Biarlah dia dikatakan cengeng, tapi inilah hatinya.
Dia tetap manusia yang kadang rapuh.

Haiman pun pergi setelah melihat Haidar pergi, entah kemana mobilnya melaju, hatinya hancur.
Bahkan suara musik mobilnya seperti tau akan suasana hati Haiman.

"Argggghhhhh" Teriak Haiman, dia melajukan dengan kecepatan tinggi.

"KENAPA YA ALLAH, KENAPA HARUS SALMA YANG DISUKAI HAIDAR."

"SALMA, APA AKU MASIH ADA DIHATIMU? AKU INGIN BERTANYA TAPI AKU TIDAK SIAP MENDENGAR JAWABAN KAMU."

"ARGHHHHHHHHH" Haiman melajukan kembali dengan sangat kencang.

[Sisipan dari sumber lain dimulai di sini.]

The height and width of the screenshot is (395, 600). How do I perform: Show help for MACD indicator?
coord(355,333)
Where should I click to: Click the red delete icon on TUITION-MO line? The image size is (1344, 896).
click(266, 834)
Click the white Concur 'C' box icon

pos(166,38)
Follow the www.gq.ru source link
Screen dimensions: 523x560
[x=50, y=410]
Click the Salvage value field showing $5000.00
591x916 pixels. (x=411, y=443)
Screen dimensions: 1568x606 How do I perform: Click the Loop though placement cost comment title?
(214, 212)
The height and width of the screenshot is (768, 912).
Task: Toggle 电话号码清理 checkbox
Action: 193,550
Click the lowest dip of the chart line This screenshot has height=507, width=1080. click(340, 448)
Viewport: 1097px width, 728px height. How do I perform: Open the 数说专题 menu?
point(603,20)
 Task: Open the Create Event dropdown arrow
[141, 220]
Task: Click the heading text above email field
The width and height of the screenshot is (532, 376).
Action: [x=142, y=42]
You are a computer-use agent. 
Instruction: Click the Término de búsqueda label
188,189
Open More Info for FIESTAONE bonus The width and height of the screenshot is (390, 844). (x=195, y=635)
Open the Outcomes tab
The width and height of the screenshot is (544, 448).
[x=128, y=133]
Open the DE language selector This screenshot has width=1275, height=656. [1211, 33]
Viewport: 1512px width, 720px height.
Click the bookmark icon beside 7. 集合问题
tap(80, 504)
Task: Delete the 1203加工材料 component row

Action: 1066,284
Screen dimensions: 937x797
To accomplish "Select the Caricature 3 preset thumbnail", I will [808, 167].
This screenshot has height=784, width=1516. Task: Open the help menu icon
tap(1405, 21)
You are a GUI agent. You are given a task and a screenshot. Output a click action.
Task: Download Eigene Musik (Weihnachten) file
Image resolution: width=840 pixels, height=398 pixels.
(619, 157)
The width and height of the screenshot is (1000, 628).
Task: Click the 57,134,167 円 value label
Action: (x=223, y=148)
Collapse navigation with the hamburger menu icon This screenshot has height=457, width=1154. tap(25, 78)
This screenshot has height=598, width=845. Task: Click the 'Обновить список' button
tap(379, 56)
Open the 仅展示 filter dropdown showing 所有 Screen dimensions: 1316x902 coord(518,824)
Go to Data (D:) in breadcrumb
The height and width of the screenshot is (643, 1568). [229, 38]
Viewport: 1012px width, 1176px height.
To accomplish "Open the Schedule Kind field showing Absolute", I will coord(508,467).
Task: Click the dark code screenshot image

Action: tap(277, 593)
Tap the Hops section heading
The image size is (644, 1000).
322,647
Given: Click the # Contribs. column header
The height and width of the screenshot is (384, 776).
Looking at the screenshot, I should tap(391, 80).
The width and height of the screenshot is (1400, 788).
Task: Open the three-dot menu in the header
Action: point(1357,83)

"TUHAN, TAKDIR APAKAH INI."

Haiman terus saja menginjak pedal gasnya dengan sangat kencang, jalanan yang sepi membuat Haiman begitu leluasa ngebut dijalanan.

"Arghhhhhhh" Haiman kembali teriak meluapkan sesak dihatinya.

Ternyata belum siap aku
Kehilangan dirimu
Belum sanggup untuk jauh darimu
Yang masih s'lalu ada dalam hatiku

Tuhan, tolong mampukan aku
'Tuk lupakan dirinya
Semua cerita tentangnya yang membuatku
S'lalu teringat akan cinta ya.

Haiman mengusap sudut matanya yang terus saja membasahi wajahnya, dia kembali menginjakan pedal gas dengan sangat full.

"Haiman, apa yang akan kamu pilih. Melanjutkan apa mengikhlaskan?" tanyanya pada diri sendiri.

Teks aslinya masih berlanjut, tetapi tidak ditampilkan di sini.